=== Begin Enclosure ===

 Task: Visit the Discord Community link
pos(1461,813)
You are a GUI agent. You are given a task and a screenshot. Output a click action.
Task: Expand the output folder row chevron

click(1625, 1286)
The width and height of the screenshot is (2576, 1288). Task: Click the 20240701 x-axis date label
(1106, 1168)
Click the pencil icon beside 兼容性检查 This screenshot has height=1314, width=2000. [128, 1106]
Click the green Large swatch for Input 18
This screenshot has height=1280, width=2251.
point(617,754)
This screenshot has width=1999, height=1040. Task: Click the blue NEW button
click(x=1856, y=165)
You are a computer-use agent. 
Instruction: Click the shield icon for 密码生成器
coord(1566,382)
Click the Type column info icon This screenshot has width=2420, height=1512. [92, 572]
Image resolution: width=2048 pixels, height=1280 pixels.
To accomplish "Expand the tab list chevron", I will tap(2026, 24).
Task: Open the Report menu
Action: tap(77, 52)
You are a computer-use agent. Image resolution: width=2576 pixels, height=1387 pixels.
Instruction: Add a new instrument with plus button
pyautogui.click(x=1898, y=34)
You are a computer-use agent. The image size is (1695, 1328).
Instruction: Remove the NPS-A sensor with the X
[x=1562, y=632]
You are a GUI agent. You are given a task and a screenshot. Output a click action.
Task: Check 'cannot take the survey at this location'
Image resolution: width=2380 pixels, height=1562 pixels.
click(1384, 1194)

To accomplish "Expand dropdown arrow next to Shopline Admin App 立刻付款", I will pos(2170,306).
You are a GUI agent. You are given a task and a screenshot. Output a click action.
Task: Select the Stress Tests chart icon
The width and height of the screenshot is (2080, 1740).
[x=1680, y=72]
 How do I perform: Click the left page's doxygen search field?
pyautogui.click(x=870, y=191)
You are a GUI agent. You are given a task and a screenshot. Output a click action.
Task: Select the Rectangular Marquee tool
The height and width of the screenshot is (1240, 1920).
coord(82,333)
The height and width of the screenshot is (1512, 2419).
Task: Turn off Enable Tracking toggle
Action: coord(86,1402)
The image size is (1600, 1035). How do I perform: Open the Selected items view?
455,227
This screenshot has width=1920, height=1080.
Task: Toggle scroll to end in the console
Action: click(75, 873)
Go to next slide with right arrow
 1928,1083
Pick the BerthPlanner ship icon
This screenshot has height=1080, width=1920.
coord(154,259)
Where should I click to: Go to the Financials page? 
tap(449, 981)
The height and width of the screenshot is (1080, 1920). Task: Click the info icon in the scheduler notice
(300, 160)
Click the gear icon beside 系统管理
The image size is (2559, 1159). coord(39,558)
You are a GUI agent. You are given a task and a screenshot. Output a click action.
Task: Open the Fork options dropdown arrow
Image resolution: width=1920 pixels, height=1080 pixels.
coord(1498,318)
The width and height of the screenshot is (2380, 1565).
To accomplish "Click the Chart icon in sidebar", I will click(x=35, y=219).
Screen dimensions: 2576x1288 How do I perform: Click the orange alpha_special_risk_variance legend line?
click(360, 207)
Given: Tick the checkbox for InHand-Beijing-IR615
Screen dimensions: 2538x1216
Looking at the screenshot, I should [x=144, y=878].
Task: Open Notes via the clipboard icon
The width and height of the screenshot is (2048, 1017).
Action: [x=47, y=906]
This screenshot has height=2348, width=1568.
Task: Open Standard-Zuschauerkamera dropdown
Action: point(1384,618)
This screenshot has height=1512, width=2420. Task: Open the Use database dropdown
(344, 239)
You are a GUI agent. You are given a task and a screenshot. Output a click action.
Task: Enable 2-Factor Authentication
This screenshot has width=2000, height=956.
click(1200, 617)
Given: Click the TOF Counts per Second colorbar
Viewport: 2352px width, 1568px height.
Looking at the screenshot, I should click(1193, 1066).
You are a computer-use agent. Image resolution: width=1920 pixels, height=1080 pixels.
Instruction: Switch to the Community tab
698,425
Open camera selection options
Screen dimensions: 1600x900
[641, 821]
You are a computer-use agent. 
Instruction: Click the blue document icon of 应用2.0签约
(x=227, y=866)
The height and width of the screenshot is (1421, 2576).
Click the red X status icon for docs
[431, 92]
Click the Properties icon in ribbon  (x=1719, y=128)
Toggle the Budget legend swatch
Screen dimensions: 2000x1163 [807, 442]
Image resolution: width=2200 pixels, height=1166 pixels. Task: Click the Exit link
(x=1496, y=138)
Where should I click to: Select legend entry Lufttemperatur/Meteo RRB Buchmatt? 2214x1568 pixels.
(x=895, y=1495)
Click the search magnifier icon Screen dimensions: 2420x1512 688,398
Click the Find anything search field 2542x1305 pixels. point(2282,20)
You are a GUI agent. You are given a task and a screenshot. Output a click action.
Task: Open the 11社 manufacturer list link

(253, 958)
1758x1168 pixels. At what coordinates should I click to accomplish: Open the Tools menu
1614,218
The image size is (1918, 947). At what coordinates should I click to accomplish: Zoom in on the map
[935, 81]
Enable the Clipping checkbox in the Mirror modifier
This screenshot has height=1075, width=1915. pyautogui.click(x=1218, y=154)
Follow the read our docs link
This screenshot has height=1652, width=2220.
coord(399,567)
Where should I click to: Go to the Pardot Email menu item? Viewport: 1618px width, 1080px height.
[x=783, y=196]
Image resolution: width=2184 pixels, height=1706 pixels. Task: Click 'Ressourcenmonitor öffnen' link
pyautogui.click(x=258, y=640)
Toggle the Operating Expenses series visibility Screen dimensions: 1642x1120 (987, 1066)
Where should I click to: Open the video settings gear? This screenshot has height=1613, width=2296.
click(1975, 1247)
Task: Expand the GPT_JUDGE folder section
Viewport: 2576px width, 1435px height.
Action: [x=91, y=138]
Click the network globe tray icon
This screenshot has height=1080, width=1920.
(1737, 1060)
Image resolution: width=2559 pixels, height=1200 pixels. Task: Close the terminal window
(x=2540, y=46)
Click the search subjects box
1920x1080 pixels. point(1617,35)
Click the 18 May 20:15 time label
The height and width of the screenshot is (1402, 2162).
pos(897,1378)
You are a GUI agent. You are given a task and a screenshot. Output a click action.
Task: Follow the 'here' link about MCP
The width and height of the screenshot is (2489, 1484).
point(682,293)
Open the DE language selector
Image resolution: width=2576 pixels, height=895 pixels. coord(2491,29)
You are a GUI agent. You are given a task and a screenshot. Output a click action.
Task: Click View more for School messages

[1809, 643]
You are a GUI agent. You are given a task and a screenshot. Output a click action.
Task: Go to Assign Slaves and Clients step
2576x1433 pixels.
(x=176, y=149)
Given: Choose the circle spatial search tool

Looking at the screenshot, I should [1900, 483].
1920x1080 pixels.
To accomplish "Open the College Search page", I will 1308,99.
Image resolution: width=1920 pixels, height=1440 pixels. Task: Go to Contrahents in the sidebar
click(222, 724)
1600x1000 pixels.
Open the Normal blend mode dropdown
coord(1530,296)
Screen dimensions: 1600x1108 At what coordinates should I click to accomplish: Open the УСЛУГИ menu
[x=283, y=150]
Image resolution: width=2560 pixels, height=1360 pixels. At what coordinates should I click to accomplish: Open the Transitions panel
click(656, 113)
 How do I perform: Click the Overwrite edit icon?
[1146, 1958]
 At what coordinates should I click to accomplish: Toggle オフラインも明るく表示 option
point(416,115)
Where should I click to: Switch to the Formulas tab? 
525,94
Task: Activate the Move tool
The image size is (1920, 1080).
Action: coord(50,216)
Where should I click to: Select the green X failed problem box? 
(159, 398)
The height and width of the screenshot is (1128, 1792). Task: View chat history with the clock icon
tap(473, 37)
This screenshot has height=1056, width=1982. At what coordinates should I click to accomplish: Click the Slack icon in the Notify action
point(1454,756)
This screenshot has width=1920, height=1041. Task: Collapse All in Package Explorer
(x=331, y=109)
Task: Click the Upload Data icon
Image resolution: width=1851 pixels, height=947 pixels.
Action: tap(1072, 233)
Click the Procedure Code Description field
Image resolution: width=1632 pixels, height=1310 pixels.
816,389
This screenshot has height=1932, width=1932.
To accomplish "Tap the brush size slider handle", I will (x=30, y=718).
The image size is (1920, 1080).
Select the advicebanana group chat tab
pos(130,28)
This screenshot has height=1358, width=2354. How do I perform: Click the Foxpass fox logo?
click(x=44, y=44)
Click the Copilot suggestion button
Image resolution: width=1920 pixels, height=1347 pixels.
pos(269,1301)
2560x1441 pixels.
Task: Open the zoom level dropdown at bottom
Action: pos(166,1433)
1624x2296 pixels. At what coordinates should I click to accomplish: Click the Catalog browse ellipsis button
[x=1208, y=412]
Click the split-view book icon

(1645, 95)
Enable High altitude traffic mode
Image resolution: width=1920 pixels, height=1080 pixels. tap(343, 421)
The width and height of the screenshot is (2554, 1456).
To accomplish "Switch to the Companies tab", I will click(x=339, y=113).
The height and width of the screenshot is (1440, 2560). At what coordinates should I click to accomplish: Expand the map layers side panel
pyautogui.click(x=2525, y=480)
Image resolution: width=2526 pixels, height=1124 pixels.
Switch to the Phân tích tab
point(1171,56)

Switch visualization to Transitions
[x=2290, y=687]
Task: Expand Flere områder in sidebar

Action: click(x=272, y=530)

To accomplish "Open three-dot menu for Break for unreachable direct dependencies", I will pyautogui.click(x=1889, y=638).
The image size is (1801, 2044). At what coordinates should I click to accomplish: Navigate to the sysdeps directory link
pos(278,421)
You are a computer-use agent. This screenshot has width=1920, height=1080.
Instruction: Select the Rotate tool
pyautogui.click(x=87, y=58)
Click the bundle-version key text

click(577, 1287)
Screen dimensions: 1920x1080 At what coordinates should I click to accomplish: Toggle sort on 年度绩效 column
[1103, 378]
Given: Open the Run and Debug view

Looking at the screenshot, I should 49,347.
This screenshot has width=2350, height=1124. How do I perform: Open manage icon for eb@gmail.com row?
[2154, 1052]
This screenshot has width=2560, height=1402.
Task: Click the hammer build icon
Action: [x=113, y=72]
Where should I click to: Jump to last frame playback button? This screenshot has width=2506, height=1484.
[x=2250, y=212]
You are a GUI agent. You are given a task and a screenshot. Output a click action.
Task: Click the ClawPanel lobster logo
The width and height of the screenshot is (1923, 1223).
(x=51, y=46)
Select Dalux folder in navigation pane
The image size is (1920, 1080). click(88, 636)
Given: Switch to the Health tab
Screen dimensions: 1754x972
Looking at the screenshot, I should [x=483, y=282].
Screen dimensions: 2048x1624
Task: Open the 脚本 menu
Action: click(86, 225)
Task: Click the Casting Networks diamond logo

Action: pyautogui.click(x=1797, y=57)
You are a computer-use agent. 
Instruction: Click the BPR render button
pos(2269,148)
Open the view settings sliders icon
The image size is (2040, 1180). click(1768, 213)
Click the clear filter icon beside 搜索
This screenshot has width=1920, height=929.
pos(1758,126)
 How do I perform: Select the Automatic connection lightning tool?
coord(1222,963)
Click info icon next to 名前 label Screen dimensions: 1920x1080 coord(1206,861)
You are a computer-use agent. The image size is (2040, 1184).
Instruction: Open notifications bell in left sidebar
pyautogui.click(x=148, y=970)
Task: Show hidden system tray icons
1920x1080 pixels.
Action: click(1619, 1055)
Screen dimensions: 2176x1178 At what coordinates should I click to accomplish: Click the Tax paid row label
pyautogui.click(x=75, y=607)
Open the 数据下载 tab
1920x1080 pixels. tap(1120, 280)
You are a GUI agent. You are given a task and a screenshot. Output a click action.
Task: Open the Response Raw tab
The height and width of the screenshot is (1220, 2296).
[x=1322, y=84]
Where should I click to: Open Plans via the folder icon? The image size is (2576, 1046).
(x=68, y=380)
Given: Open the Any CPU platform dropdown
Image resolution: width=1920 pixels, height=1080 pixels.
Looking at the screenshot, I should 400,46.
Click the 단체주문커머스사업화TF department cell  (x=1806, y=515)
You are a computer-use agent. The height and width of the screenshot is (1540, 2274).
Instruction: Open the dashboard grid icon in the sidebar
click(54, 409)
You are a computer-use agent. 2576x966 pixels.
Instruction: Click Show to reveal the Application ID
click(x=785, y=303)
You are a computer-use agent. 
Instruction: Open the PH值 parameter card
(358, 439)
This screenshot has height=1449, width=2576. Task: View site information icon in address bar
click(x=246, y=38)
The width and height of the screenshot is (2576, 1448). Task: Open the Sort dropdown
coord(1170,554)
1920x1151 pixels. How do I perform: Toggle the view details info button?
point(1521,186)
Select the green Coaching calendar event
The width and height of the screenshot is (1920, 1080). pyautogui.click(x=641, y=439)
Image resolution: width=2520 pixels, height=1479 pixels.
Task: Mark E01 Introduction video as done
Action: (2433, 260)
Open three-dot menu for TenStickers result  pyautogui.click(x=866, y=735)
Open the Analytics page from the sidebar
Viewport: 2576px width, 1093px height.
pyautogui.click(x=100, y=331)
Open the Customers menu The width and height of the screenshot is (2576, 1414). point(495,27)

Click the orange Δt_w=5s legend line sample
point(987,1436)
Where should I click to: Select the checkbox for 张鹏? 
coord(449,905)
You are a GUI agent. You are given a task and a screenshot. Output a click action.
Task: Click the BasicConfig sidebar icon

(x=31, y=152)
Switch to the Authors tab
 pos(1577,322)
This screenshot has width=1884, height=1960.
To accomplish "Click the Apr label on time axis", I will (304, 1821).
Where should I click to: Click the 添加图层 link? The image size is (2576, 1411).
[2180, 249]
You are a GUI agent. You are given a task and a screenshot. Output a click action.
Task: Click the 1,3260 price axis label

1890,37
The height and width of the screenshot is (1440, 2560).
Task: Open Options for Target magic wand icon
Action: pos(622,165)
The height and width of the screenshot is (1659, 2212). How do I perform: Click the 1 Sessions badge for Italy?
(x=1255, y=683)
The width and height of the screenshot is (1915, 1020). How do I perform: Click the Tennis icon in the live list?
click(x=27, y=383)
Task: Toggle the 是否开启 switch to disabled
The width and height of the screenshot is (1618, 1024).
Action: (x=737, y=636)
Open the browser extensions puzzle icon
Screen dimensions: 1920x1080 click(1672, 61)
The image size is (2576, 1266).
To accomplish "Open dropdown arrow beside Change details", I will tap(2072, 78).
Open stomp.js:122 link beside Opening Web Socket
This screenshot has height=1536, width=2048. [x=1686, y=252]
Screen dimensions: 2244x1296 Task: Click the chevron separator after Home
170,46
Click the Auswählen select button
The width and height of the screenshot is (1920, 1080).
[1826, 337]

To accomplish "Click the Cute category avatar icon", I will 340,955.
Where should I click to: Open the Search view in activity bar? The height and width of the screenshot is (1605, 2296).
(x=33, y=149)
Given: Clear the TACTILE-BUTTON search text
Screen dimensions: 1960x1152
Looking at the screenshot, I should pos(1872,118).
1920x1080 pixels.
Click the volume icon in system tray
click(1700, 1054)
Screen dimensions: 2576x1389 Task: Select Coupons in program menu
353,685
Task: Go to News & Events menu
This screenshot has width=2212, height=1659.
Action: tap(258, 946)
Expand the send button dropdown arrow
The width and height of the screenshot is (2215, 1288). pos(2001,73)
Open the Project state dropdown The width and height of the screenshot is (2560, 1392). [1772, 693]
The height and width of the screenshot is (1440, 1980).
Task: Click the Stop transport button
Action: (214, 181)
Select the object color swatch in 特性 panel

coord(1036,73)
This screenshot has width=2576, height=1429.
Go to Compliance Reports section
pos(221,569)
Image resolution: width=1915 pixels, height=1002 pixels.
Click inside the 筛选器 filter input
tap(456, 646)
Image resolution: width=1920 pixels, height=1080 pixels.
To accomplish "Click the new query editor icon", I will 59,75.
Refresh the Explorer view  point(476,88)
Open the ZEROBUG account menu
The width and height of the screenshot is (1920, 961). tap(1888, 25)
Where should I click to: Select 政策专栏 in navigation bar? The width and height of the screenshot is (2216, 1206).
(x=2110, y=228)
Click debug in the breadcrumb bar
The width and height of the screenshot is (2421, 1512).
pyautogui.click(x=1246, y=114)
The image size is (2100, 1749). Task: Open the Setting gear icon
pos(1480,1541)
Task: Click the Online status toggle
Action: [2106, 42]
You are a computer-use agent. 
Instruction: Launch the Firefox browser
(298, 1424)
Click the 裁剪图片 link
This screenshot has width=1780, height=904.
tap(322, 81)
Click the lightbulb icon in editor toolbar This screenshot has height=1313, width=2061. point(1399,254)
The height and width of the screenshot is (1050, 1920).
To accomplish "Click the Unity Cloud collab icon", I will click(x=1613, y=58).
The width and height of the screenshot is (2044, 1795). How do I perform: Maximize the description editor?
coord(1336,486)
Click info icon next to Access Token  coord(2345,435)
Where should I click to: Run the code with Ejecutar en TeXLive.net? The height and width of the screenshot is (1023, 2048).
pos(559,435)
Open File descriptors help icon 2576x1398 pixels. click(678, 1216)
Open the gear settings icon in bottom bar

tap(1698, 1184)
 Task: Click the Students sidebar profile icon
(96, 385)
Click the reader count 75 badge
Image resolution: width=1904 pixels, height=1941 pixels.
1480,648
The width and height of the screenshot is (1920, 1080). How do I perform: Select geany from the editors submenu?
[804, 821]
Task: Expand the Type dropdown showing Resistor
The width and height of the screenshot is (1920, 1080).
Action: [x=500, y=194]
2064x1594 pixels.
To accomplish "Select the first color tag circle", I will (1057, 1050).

=== End Enclosure ===

#### What you are asked to do
Answer with a single number, the count of lines in the data that contain "Type".

#### Solution to this problem
2